**Supplied records**
━━━━━━━━
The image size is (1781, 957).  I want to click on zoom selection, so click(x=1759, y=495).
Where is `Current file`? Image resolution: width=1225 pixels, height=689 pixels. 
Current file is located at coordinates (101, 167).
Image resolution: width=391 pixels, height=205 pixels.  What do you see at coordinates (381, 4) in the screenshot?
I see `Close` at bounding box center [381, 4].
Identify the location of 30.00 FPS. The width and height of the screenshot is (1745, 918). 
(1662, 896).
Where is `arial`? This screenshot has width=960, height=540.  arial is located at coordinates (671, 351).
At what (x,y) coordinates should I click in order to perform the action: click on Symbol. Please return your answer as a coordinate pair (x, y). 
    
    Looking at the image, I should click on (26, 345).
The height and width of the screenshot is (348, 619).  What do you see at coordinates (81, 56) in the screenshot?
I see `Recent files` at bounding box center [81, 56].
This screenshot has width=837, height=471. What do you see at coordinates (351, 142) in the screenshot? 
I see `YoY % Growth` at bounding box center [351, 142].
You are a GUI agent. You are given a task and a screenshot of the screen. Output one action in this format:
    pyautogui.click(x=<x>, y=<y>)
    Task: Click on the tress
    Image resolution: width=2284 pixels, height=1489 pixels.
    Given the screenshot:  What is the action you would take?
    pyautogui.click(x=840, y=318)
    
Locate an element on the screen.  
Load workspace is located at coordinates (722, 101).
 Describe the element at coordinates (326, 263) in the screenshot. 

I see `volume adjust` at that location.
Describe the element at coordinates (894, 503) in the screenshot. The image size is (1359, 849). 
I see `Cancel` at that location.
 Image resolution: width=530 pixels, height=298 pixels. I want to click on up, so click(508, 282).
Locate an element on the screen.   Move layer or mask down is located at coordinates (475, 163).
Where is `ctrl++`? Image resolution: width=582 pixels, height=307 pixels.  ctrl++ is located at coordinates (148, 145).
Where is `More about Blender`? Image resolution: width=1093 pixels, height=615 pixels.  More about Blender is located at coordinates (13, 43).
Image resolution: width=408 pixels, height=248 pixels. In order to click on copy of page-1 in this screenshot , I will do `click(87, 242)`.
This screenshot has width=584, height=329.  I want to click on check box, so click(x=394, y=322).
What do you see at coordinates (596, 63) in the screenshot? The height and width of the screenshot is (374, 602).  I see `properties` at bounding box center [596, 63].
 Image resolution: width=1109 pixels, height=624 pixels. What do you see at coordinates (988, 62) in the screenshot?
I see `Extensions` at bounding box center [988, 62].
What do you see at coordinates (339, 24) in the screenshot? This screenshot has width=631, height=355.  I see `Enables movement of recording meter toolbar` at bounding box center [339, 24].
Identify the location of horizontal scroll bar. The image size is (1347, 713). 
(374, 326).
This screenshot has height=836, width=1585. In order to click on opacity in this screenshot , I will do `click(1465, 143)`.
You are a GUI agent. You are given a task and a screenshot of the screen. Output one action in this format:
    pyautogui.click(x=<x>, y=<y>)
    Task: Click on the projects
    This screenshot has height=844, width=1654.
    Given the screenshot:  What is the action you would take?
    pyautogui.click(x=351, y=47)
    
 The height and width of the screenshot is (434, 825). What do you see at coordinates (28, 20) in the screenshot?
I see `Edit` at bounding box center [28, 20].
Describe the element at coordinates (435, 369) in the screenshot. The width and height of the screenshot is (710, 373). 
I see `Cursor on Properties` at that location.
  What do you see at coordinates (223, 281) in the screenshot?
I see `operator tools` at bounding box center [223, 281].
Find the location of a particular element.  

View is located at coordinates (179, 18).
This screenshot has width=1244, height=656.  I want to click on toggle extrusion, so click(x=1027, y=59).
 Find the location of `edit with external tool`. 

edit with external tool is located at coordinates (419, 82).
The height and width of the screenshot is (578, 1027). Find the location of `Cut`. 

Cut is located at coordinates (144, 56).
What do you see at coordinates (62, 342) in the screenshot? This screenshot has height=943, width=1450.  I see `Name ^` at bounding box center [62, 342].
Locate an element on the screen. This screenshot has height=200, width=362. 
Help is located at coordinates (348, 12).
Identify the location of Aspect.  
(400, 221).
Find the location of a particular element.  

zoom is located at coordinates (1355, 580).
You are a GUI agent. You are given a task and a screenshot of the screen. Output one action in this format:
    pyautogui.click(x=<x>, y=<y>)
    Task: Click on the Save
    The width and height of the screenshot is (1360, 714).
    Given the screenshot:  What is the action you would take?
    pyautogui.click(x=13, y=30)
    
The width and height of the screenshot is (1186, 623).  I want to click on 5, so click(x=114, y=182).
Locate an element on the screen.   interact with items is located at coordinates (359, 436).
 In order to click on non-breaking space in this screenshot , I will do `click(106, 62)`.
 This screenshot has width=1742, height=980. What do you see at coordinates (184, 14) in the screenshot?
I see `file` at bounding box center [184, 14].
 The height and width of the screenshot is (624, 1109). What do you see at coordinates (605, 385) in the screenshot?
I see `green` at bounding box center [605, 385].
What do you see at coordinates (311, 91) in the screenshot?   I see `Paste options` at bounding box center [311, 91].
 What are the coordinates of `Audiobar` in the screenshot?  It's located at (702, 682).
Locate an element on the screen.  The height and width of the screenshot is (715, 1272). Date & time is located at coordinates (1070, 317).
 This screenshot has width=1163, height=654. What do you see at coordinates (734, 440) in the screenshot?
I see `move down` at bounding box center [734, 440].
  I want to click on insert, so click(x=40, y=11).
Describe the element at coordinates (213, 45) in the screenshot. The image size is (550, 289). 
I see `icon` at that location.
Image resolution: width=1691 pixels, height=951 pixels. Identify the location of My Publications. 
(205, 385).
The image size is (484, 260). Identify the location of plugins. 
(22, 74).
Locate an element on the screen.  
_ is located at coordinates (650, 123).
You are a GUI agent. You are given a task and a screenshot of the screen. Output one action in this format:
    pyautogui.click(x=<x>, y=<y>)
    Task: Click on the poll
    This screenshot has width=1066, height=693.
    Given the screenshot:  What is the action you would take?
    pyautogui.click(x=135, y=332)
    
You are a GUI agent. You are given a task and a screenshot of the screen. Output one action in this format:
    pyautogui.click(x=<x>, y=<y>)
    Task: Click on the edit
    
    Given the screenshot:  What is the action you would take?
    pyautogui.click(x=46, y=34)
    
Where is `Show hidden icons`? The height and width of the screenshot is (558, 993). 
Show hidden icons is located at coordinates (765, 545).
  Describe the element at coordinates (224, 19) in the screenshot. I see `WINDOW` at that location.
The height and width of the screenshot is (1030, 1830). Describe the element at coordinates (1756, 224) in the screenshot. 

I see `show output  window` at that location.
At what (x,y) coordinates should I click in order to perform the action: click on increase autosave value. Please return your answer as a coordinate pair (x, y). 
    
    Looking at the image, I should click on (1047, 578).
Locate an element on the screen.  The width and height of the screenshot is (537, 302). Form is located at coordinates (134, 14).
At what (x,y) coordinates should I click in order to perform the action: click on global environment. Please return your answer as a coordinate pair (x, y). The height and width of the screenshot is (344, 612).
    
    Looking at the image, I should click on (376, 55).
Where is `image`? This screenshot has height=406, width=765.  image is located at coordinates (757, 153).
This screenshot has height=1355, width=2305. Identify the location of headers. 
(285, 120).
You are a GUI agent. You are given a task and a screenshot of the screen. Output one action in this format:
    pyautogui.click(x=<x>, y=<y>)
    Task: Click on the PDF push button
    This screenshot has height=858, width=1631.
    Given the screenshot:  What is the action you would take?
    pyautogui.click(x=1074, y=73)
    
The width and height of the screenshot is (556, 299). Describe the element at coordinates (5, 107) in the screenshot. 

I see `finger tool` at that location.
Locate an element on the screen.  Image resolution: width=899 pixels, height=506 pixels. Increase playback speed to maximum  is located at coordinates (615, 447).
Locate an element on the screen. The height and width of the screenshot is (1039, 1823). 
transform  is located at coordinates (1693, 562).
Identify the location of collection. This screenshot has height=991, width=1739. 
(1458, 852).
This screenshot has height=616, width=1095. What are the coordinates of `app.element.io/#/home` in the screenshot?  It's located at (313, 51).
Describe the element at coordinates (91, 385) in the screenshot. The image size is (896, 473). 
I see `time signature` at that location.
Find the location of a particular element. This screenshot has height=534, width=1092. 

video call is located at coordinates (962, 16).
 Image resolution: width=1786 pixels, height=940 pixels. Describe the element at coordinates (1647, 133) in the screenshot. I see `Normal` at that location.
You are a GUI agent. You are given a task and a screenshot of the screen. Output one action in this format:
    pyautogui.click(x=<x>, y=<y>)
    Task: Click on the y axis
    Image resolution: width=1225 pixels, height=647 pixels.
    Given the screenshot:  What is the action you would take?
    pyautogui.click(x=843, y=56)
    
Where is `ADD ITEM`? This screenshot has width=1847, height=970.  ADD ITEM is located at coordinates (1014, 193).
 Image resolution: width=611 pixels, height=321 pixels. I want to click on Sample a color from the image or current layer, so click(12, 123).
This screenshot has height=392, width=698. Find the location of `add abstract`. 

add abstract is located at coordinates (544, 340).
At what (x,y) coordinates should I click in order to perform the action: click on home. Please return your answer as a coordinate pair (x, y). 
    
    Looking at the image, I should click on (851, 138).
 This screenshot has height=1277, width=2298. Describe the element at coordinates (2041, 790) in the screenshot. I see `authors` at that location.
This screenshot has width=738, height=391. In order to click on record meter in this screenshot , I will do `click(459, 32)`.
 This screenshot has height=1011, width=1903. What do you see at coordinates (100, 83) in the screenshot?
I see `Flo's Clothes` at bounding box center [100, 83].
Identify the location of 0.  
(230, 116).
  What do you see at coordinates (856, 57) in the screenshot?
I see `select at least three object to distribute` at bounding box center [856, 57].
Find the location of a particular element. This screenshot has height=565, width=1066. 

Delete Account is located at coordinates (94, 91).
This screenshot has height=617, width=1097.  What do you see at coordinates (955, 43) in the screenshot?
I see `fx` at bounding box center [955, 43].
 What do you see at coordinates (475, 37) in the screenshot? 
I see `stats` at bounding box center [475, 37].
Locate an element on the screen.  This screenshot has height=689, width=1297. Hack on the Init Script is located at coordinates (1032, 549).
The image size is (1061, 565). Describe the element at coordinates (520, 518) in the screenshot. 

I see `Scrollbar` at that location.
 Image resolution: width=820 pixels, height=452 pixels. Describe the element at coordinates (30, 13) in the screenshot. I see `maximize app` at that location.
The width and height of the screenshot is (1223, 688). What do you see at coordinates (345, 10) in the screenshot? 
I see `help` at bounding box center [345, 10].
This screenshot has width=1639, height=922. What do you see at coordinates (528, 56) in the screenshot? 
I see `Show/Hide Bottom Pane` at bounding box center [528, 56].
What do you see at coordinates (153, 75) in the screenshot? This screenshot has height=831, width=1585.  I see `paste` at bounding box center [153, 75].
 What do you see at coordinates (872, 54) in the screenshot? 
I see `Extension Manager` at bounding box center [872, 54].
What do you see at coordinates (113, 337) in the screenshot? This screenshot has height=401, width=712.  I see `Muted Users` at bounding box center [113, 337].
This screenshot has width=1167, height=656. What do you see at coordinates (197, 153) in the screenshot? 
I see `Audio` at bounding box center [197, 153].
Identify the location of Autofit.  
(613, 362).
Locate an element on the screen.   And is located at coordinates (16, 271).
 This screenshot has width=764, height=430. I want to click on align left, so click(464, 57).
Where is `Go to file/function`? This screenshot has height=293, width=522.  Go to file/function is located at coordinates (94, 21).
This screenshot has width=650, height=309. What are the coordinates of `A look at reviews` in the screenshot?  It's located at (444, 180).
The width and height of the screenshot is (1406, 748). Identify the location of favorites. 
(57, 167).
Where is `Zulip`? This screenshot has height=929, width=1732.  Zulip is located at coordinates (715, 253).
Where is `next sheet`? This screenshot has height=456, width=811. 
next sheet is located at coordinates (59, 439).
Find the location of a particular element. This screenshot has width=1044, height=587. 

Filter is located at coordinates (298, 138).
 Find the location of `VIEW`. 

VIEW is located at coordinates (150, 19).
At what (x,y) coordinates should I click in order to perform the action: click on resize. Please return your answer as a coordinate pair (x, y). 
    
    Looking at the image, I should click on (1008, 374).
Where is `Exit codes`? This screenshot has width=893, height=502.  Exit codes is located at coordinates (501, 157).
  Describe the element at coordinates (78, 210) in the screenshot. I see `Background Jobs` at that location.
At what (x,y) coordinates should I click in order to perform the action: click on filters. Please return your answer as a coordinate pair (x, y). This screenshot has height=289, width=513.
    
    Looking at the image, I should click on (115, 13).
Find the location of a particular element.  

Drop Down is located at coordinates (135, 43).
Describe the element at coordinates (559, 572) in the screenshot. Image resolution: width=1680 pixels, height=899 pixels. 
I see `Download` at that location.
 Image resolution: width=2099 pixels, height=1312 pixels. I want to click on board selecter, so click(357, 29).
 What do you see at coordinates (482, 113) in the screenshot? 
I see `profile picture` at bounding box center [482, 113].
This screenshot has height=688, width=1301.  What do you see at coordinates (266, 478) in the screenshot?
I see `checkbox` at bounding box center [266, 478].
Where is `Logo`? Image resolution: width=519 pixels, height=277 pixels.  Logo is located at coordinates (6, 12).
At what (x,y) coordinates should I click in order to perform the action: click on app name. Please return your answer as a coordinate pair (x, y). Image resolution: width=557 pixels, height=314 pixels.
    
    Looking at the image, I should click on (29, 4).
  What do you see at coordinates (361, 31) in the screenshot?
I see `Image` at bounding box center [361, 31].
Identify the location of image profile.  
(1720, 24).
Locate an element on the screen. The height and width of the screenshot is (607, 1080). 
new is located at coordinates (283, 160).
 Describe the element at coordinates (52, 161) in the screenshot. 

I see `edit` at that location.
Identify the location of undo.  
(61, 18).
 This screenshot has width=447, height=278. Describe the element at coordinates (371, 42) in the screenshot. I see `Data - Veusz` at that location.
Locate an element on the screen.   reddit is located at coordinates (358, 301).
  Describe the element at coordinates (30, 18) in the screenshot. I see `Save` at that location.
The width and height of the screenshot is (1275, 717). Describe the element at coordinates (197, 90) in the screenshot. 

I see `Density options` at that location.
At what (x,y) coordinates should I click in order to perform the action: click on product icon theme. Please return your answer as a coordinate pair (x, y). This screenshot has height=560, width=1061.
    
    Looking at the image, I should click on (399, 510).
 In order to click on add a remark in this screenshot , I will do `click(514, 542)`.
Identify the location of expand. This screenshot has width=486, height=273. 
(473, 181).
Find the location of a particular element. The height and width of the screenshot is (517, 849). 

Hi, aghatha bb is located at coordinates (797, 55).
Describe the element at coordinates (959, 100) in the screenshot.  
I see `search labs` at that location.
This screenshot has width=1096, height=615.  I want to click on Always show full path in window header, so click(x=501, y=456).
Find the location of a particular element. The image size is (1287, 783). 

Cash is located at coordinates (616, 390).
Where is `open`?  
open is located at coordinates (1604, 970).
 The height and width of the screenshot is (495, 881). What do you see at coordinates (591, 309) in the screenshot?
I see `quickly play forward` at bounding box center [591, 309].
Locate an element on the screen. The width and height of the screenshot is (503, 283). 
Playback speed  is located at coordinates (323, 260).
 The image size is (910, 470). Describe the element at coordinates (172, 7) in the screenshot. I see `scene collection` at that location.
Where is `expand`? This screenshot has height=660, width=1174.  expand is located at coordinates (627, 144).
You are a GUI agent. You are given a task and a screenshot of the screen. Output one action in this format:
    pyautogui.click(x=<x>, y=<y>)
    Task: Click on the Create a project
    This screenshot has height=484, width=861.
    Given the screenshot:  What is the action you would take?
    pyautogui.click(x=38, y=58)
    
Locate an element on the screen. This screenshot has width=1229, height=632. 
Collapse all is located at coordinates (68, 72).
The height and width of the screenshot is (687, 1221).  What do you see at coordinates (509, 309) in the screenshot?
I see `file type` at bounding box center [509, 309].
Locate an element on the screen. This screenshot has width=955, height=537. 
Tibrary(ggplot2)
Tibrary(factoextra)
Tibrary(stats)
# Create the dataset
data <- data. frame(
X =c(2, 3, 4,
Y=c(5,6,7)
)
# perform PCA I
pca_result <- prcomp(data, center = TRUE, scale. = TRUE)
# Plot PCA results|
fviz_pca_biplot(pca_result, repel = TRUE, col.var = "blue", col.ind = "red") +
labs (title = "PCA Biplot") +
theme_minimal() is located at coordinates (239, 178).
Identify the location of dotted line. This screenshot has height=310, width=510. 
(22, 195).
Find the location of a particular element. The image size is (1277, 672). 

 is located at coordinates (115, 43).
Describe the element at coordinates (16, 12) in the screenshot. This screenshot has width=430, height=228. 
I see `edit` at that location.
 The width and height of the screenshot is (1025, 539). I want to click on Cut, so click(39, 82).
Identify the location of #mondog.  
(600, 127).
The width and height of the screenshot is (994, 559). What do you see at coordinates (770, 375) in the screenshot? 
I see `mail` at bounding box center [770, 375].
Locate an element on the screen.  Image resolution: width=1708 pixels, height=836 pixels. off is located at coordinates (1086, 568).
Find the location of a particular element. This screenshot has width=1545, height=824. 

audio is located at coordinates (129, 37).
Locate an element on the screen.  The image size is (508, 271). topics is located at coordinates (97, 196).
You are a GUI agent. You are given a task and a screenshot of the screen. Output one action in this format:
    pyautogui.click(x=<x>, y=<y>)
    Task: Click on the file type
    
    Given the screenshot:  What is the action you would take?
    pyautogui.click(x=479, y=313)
━━━━━━━━
Turn the stretch of the listing from the line containing "What do you see at coordinates (153, 75)" through the line containing "center [197, 153]." into a JSON list of strings, one string per line, leaving out blank lines.

**Final result**
[
  "What do you see at coordinates (153, 75) in the screenshot? This screenshot has height=831, width=1585.  I see `paste` at bounding box center [153, 75].",
  " What do you see at coordinates (872, 54) in the screenshot? ",
  "I see `Extension Manager` at bounding box center [872, 54].",
  "What do you see at coordinates (113, 337) in the screenshot? This screenshot has height=401, width=712.  I see `Muted Users` at bounding box center [113, 337].",
  "This screenshot has width=1167, height=656. What do you see at coordinates (197, 153) in the screenshot? ",
  "I see `Audio` at bounding box center [197, 153]."
]